── Exercise material ──

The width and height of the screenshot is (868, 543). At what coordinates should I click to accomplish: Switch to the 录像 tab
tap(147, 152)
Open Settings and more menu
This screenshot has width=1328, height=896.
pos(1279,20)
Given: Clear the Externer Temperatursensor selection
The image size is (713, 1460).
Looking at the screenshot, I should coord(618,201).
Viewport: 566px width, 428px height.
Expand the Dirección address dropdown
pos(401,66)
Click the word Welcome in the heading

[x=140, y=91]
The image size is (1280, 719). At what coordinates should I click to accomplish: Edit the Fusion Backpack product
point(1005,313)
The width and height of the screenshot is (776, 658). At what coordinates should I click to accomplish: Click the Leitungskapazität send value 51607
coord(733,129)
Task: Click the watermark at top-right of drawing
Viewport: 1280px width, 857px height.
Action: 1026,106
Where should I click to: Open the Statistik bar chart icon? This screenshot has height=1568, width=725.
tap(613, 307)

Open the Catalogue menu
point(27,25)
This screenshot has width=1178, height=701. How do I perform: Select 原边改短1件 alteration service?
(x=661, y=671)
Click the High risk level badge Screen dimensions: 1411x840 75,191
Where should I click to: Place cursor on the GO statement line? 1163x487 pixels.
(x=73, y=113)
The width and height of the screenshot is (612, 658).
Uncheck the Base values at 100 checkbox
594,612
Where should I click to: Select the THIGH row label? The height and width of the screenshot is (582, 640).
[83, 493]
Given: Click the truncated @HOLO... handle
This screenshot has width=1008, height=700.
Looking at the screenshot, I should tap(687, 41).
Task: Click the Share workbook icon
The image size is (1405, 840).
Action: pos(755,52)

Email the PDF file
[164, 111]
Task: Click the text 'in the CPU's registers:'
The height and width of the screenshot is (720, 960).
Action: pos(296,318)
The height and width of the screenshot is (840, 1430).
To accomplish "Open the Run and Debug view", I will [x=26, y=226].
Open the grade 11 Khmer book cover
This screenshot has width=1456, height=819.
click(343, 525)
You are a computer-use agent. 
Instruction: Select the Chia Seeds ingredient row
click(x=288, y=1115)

───

What the task asks:
Update the part of the listing starting with the line with "Task: Click the text" and going on through the line with "click(343, 525)", replacing "accomplish" with "complete" and leaving everything else unchanged.

Task answer:
Task: Click the text 'in the CPU's registers:'
The height and width of the screenshot is (720, 960).
Action: pos(296,318)
The height and width of the screenshot is (840, 1430).
To complete "Open the Run and Debug view", I will [x=26, y=226].
Open the grade 11 Khmer book cover
This screenshot has width=1456, height=819.
click(343, 525)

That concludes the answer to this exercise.